Stored items from a collection:
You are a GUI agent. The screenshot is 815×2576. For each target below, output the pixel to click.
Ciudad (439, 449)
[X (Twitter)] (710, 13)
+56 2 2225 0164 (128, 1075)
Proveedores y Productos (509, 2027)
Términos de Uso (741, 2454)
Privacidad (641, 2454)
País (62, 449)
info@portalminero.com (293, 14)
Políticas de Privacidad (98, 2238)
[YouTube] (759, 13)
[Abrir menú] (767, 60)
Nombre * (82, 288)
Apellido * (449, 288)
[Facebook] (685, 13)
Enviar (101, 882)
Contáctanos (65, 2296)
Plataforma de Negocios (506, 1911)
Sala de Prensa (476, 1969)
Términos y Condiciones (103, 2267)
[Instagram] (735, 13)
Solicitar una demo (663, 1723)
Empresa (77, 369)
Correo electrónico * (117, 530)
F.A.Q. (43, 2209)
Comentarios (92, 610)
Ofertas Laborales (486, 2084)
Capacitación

Task description:
Each entry needs to be given again exactly as it stands.

Result of this task:
You are a GUI agent. The screenshot is 815×2576. For each target below, output the pixel to click.
Ciudad (439, 449)
[X (Twitter)] (710, 13)
+56 2 2225 0164 (128, 1075)
Proveedores y Productos (509, 2027)
Términos de Uso (741, 2454)
Privacidad (641, 2454)
País (62, 449)
info@portalminero.com (293, 14)
Políticas de Privacidad (98, 2238)
[YouTube] (759, 13)
[Abrir menú] (767, 60)
Nombre * (82, 288)
Apellido * (449, 288)
[Facebook] (685, 13)
Enviar (101, 882)
Contáctanos (65, 2296)
Plataforma de Negocios (506, 1911)
Sala de Prensa (476, 1969)
Términos y Condiciones (103, 2267)
[Instagram] (735, 13)
Solicitar una demo (663, 1723)
Empresa (77, 369)
Correo electrónico * (117, 530)
F.A.Q. (43, 2209)
Comentarios (92, 610)
Ofertas Laborales (486, 2084)
Capacitación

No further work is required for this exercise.